Lost in the Loader - The Many Faces of the Windows PE File Format.

A known problem in the security industry is that programs that deal with executable file formats, such as OS loaders, reverse-engineering tools, and antivirus software, often have little discrepancies in the way they interpret an input file. These differences can be abused by attackers to evade detection or complicate reverse engineering, and are often found by researchers through a manual, trial-and-error process. In this paper, we present the first systematic analysis and exploration of PE parsers. To this end, we developed a framework to easily capture the details on how different software parses, checks, and validates whether a file is compliant with a set of specifications. We then used this framework to create models for the loaders of three versions of Windows (XP, 7, and 10) and for several reverse-engineering and antivirus tools. Finally, we used this framework to automatically compare different models, generate new samples from a model, or validate an executable according to a chosen model.
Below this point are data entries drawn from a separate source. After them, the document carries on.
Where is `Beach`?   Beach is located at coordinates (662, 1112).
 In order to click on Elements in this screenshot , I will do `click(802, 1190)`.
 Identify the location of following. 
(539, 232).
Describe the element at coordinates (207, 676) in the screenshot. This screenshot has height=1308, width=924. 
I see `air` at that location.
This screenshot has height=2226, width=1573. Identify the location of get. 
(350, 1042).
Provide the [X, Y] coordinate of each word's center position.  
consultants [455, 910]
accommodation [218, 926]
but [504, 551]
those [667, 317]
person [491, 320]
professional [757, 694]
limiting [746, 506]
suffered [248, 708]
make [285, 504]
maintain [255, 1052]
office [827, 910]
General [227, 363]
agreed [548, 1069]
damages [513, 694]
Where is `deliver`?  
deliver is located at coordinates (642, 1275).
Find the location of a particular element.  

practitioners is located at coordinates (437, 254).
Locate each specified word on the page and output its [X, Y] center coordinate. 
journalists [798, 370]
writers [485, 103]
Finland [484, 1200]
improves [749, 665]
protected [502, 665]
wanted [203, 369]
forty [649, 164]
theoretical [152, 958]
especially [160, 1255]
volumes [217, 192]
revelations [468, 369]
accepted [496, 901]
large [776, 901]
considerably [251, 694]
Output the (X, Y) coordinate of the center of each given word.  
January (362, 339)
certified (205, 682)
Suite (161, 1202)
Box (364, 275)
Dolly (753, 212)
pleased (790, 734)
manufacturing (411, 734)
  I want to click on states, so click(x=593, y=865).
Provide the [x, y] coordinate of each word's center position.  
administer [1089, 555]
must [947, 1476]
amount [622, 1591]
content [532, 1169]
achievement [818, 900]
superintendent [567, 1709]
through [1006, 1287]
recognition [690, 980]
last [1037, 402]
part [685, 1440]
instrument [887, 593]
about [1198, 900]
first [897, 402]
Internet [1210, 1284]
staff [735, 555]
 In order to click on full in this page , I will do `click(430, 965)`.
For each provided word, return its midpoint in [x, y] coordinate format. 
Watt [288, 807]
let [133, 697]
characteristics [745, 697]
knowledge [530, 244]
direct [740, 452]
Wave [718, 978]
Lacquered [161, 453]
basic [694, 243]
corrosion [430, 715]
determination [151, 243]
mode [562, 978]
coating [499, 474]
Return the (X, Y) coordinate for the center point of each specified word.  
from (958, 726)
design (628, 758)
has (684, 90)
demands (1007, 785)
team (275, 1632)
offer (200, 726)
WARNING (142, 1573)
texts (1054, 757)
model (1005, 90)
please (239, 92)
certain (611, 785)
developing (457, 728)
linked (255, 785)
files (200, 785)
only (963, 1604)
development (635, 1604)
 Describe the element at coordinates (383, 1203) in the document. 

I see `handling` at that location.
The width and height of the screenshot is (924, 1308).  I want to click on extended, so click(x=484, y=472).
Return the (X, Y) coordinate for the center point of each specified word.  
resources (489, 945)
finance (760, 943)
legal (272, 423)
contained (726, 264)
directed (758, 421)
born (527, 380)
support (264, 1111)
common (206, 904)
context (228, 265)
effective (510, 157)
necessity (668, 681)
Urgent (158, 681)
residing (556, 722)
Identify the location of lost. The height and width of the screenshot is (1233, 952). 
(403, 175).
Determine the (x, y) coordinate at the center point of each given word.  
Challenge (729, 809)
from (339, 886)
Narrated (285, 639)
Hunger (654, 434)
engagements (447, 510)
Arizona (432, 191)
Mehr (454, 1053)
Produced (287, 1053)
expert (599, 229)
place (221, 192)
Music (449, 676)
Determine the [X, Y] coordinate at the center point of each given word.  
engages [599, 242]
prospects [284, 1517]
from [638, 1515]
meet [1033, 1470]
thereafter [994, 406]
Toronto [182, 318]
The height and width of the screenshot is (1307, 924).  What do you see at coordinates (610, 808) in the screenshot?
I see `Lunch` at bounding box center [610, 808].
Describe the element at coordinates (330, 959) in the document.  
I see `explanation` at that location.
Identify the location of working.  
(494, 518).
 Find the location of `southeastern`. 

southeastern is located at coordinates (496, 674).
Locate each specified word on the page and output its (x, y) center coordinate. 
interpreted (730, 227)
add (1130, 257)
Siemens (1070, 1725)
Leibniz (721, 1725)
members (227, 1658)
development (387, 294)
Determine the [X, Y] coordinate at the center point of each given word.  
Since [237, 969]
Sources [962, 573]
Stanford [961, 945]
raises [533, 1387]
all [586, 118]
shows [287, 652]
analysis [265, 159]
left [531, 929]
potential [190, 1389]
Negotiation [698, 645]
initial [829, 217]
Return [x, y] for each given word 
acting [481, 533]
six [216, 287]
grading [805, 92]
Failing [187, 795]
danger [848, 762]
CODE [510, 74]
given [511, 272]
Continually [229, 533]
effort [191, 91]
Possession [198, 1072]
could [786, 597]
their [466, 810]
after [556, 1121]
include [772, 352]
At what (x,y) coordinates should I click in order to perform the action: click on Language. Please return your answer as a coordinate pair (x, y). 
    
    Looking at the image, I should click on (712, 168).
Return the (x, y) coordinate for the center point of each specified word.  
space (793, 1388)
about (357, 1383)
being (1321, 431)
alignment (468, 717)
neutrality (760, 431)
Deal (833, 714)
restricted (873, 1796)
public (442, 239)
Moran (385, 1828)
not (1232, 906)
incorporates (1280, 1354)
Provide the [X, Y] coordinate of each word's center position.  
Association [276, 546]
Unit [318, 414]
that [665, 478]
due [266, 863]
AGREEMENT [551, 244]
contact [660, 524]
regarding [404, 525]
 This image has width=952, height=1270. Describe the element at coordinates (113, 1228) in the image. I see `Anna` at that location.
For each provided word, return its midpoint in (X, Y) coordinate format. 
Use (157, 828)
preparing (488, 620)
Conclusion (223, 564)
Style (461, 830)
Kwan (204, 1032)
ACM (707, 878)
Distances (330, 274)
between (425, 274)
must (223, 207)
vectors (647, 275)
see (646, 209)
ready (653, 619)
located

Our system also supports more complex tasks, such as “generating samples that would load on Windows 10 but not on Windows 7.” The results of our analysis have consequences on several aspects of system security. We show that popular analysis tools can be completely bypassed, that the information extracted by these analysis tools can be easily manipulated, and that it is trivial for malware authors to fingerprint and “target” only specific versions of an operating system in ways that are not obvious to someone analyzing the executable. But, more importantly, we show that there is not one correct way to parse PE files, and therefore that it is not sufficient for security tools to fix the many inconsistencies we found in our experiments. Instead, to tackle the problem at its roots, tools should allow the analyst to select which of the several loader models they should emulate.